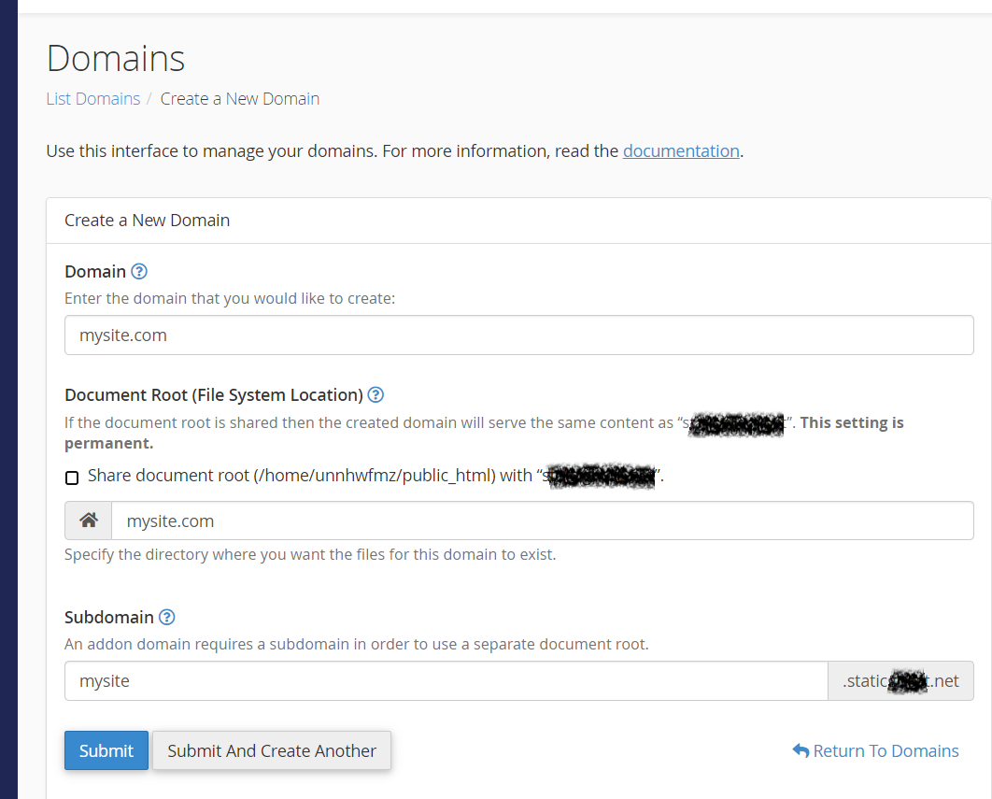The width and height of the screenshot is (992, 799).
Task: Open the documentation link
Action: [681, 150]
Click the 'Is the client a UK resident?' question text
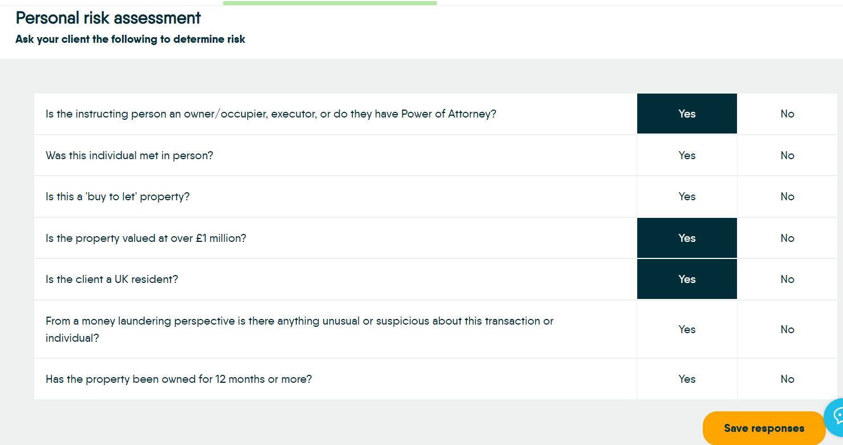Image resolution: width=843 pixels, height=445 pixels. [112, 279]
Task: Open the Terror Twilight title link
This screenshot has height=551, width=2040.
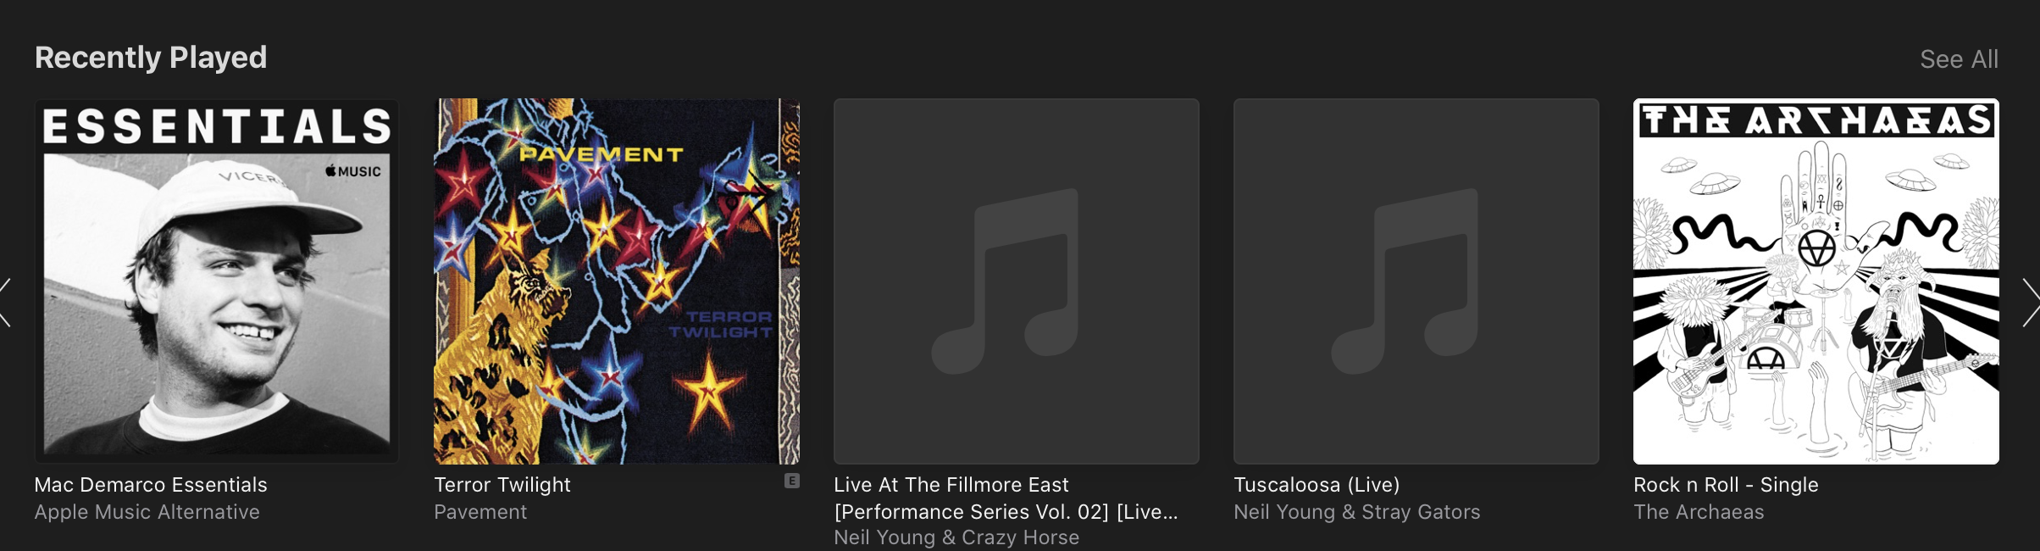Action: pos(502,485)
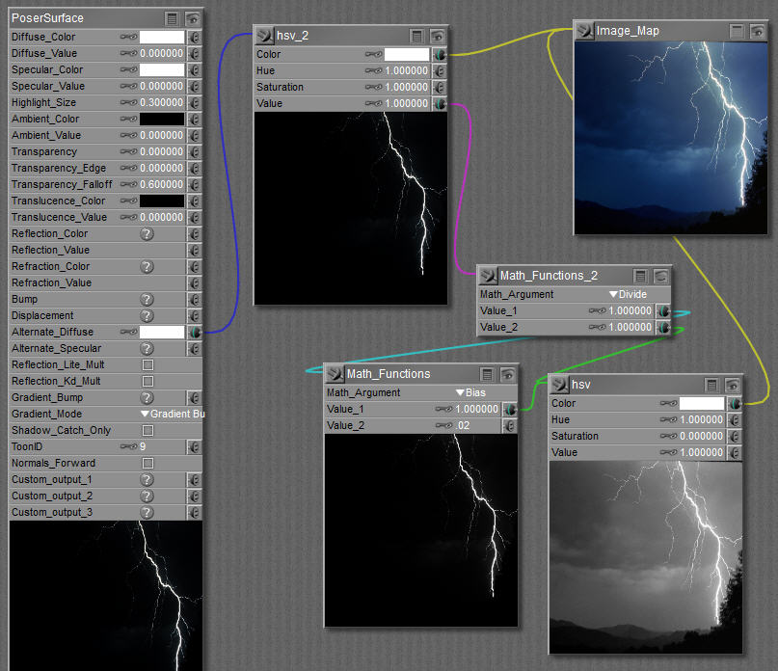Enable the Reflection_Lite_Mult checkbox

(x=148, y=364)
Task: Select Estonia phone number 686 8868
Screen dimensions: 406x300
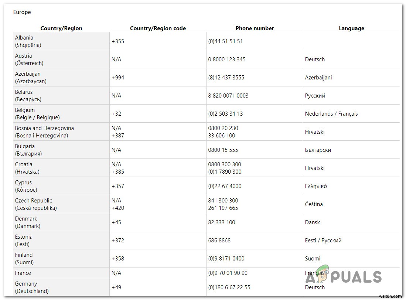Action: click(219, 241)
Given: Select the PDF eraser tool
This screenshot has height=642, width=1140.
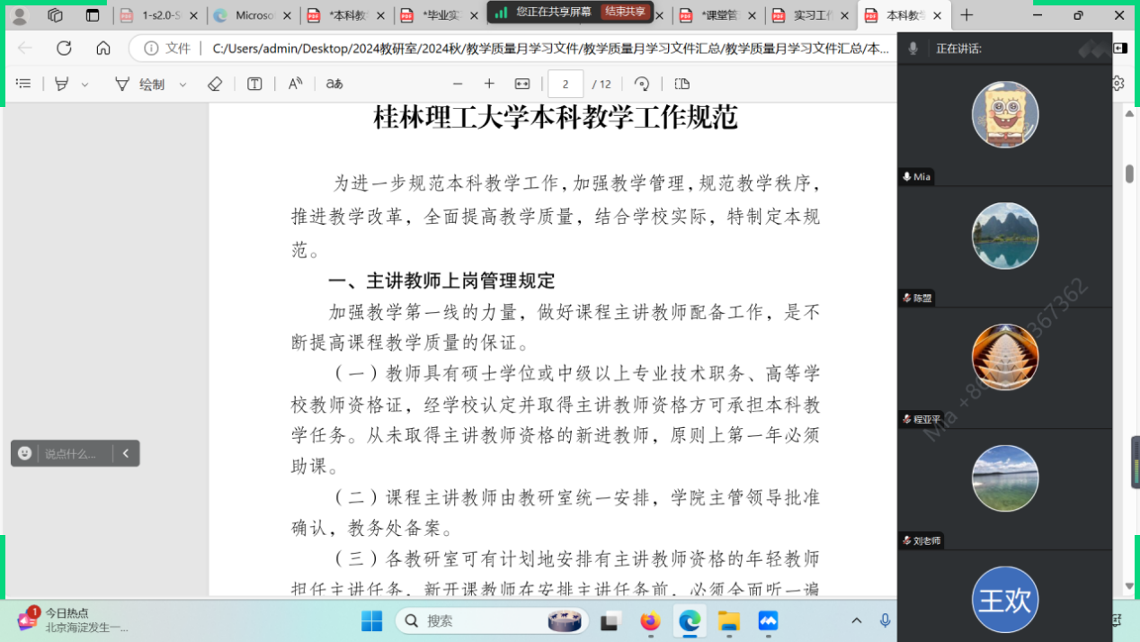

___

WHAT NEEDS TO BE DONE:
Your answer must be the lines from the one containing "Screen dimensions: 406x300" through the last line of the records, copied exactly, with no pictures.

ANSWER SECTION:
Screen dimensions: 406x300
Action: click(219, 241)
Given: Select the PDF eraser tool
This screenshot has height=642, width=1140.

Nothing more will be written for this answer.